> [Input data]:
────────

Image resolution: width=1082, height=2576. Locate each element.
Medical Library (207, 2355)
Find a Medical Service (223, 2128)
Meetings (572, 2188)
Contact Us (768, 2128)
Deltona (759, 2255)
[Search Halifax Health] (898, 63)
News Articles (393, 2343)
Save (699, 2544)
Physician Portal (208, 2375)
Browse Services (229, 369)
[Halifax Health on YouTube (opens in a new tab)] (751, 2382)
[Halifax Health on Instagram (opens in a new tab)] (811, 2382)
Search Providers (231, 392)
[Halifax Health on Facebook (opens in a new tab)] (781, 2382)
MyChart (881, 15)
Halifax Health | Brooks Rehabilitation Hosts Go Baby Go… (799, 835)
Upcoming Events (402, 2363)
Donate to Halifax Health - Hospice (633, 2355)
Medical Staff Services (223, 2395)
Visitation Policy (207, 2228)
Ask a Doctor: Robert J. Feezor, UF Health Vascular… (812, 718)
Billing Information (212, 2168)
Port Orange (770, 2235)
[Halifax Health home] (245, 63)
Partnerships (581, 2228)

────────

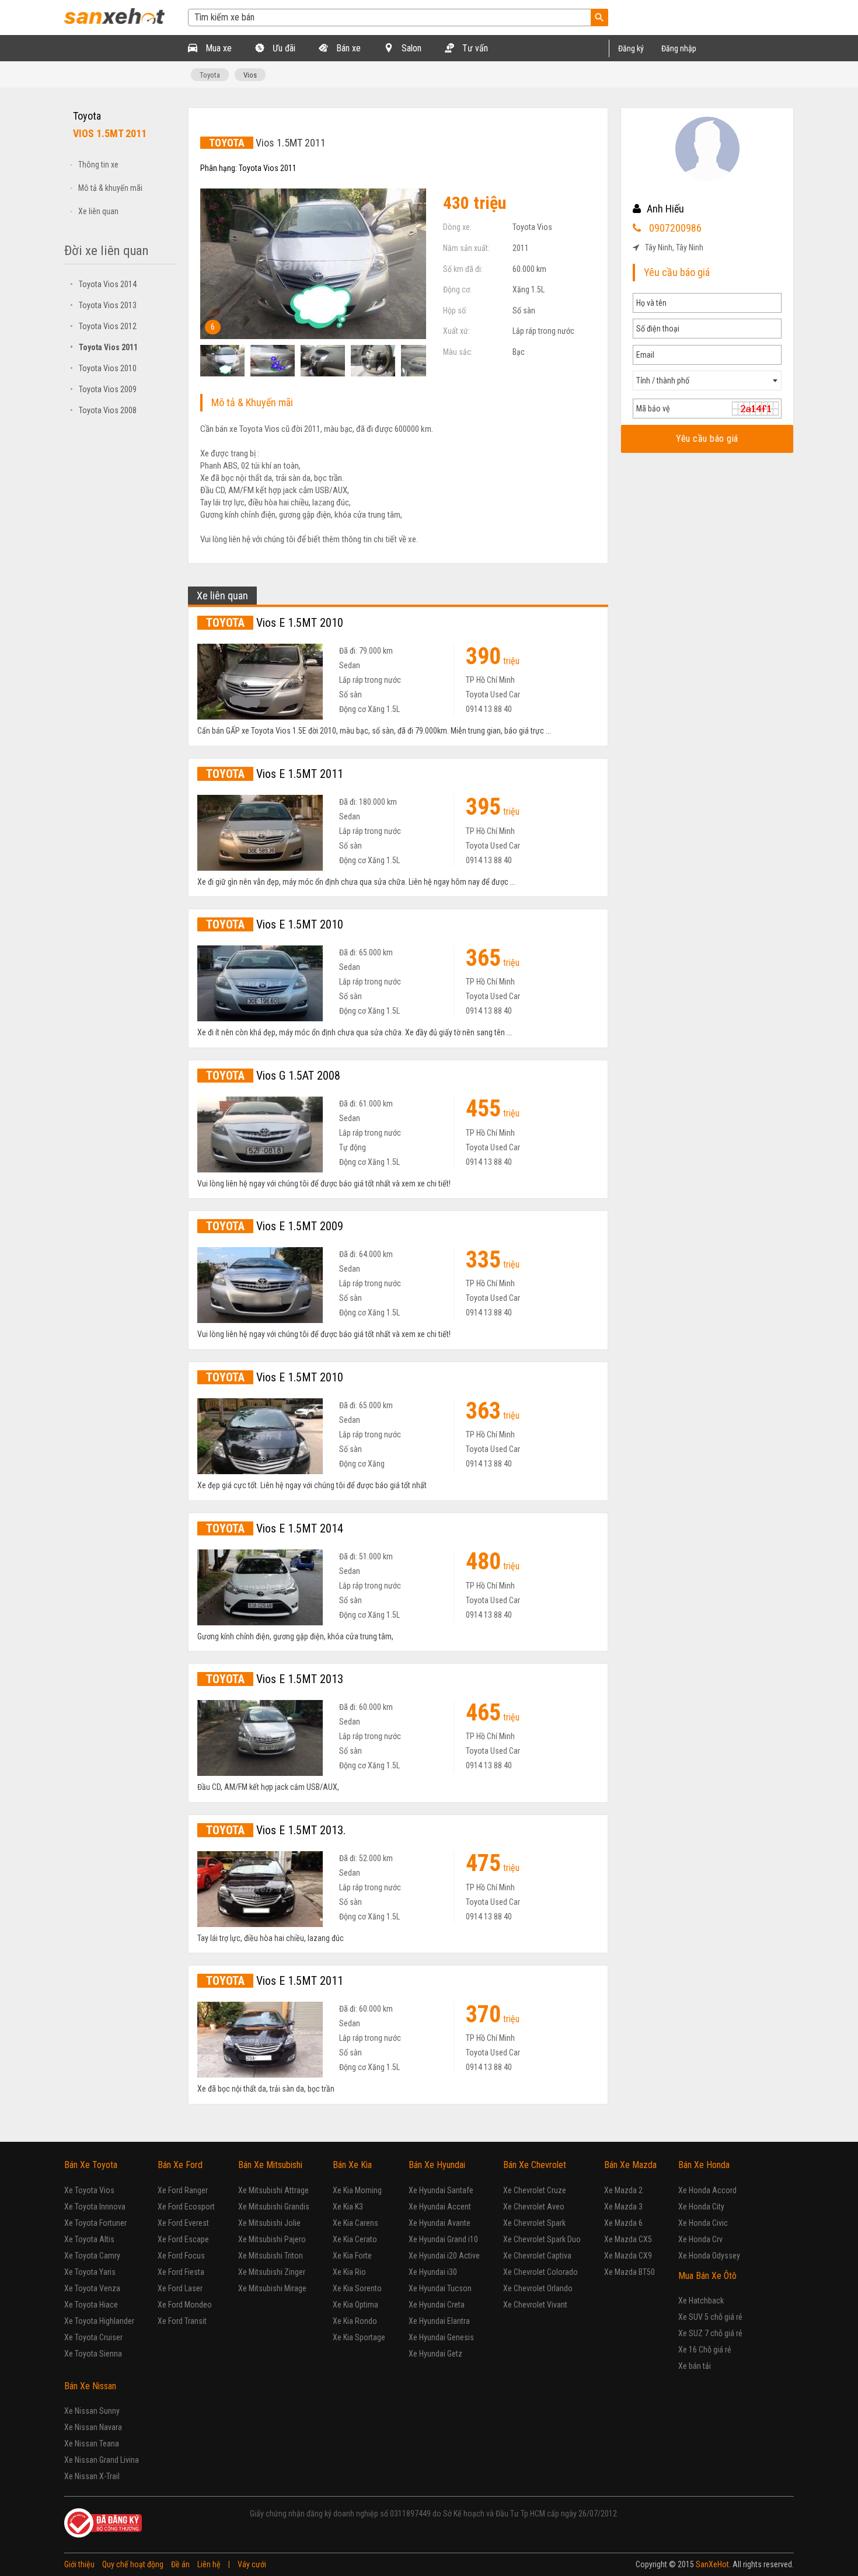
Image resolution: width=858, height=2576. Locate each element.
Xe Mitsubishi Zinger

────────

> [Task requirements]: Starting with the line with "Image resolution: width=1082, height=2576." above and going on through the line with "Browse Services (229, 369)", transcribe every line exactly, both ends included, and add nothing.

> [Reply]:
Image resolution: width=1082, height=2576. Locate each element.
Medical Library (207, 2355)
Find a Medical Service (223, 2128)
Meetings (572, 2188)
Contact Us (768, 2128)
Deltona (759, 2255)
[Search Halifax Health] (898, 63)
News Articles (393, 2343)
Save (699, 2544)
Physician Portal (208, 2375)
Browse Services (229, 369)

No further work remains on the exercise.